Many blame today's tight market on 20 years of low oil prices that stifled investment in new wells, refining and exports.

Keeping prices high is the best way to meet demand over the next decade or two, said Leonardo Maugeri, an executive with the Italian energy company ENI. High prices give investors incentive to spend the billions needed to boost oil production and develop alternate fuels, Maugeri wrote in the current issue of Foreign Affairs.

But Maugeri also wrote that it takes six to eight years for oil from a new well to reach consumers. Developing oil sands or natural gas-based diesel fuel is even slower and more expensive.

Saudis worry that consumer demand could overwhelm the slow progress in bringing new energies to market. "If this continues, you'll have demand outstripping supply over the next five years by a wide margin," said Obaid.

Others, like Sharif Ghalib of Energy Intelligence Research in New York, say the world's cushion of excess oil production capacity — a safety margin that keeps a lid on prices — is so low that demand could outstrip supplies now. All it would take is a single oil producer going off-line for any reason.

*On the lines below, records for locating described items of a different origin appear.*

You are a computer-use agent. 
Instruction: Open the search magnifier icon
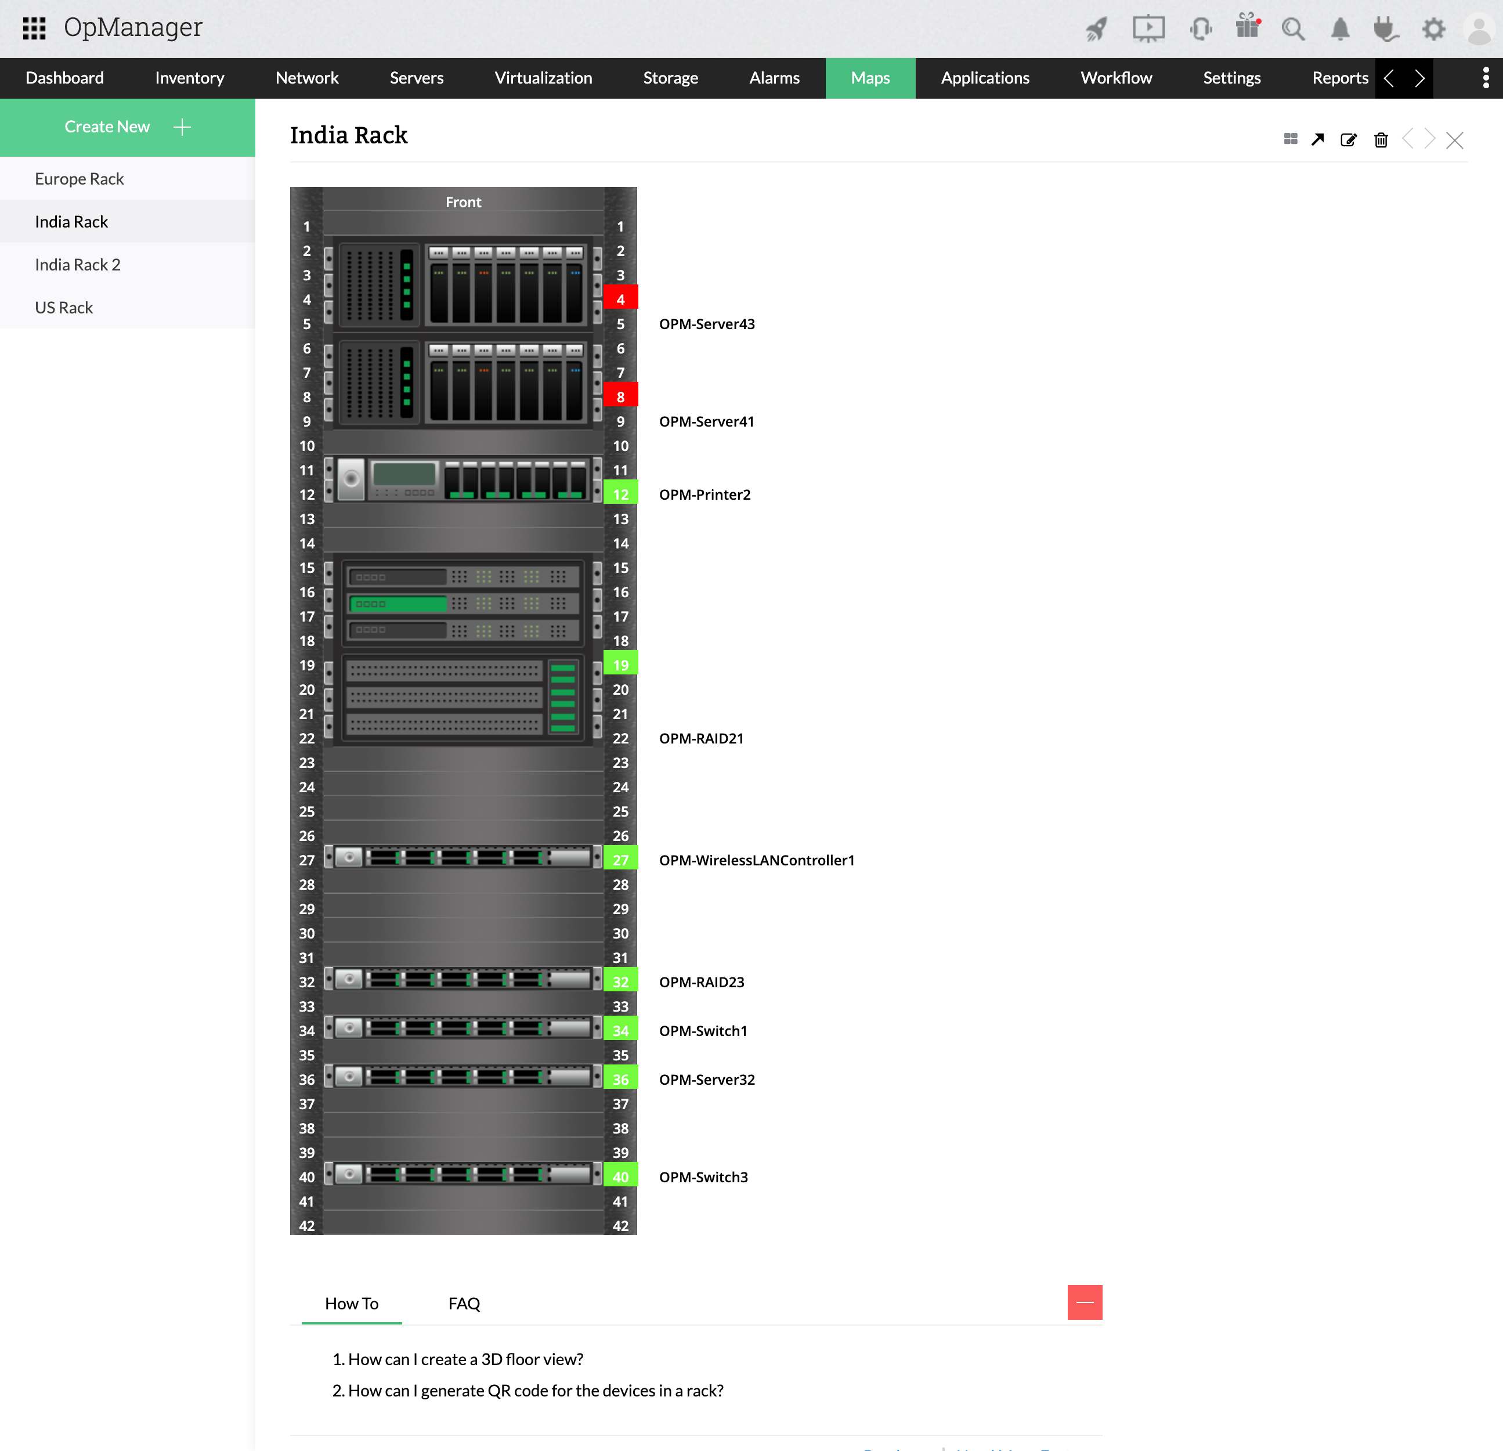click(x=1293, y=29)
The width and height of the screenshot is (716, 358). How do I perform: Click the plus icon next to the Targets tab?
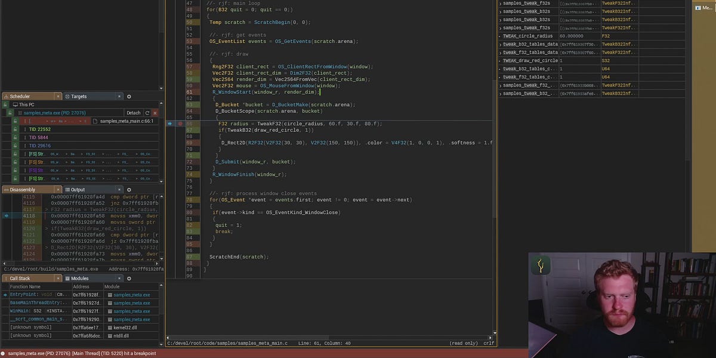tap(129, 96)
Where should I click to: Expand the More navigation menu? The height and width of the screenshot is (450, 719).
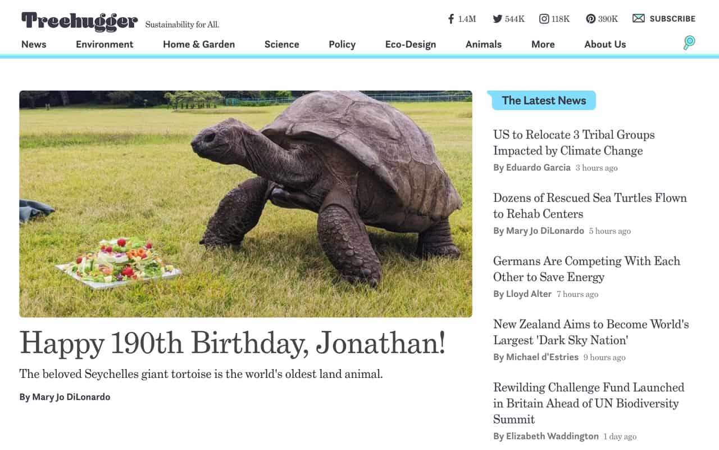point(543,44)
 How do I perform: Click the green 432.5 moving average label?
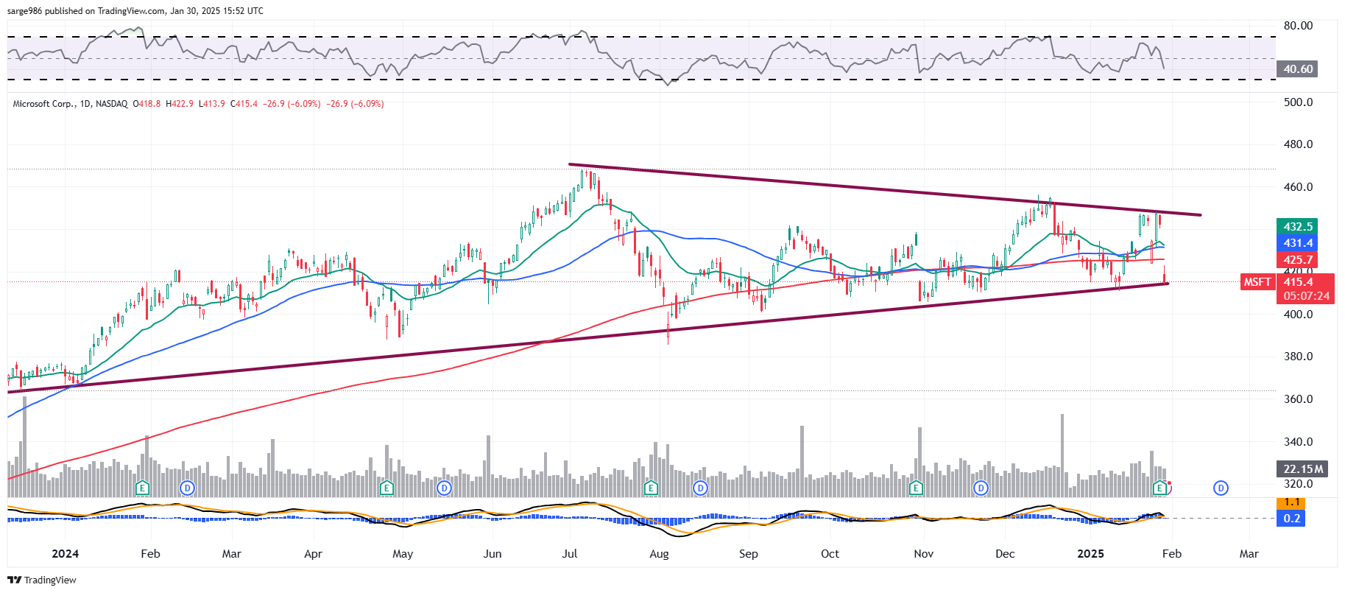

"The crunch is already here. It's not five years down the road," Ghalib said. "There is no thought being given in the U.S. to raising gasoline taxes or increasing mileage on U.S. cars. In China, automobile use is skyrocketing."

For now, Saudi Arabia is bent on meeting this demand by drilling wells and laying pipe.

In March, state-owned Saudi Aramco and Japan's Sumitomo Chemical Co. broke ground on a $10 billion oil refinery and petrochemical plant that will be one of the world's largest when finished in 2008.

The refinery, one of two planned in the kingdom, is aimed at opening bottlenecks on delivery of refined products like gasoline and diesel. The plant will boost Riyadh's output because it can refine heavy sulfurous crude that the kingdom is now unable to sell.

Saudi Arabia and its partners plan to invest a further $28 billion in three more huge refineries, in China, India and Texas, Obaid said.

Also last month, Saudi Arabia began opening valves on a 300,000 barrel-per-day expansion in output from the world's largest oilfield. By summer, the full flow of the black oil is supposed to be under way.

These are just the latest installments of what experts describe as the world's largest oil expansion effort, which will boost Saudi Arabia's output capacity by 2009 by almost 14 percent — from 11 to 12.5 million barrels per day.

If demand warrants, the Petroleum Ministry could decide to invest another $8.5 billion in a further boost of 800,000 barrels a day by 2013, bringing sustainable capacity to 13.05 million barrels a day, Obaid said.

Saudi Oil Minister Ali al-Naimi has said the kingdom could reach and sustain 15 million barrels per day in output if needed.

But even leaping to those frantic levels won't satisfy spiraling world demand for long, analysts say.

"The Saudis can't do it alone," said Ehsan Ul-Haq, chief analyst of Vienna-based energy broker PVM Oil Associates.

And pumping at 15 million barrels a day, the lifespan of Saudi's 260 billion barrels of proven oil reserves would be shortened by 30 percent, with output dwindling about two decades from now — "within our lifetimes," al-Husseini said.

The kingdom has already used up 100 billion barrels. Production typically declines when a country has produced half of its reserves. That's 180 billion barrels in Riyadh's case, al-Husseini said.

"If instead of reliable oil production lasting 20 years, it were to last for 40 years, then we would all be ahead," he said. "That's why there is a need to supplement conventional oil with other sources of energy."

Energy demand heats up far more readily than it cools off. Only steep and painful price increases have much effect on oil consumption, said Dalton Garis, an oil economist at the Petroleum Institute in Abu Dhabi.

Prices could also drop, however, Garis said, if Saudi Arabia's expansion is met by slowing demand.

That is starting to happen. In two years, the increase in world demand has slipped from a high of 2.7 million barrels a day in 2004 to an expected 1.6 million barrels per day in 2006, Ul-Haq said.

Overall, Ul-Haq said he expected global demand to grow yearly by 2 million barrels per day in the next few years, with most of the growth coming from Asia.

"We're really not going to change our consumption behavior until oil hits $80 a barrel," Garis said.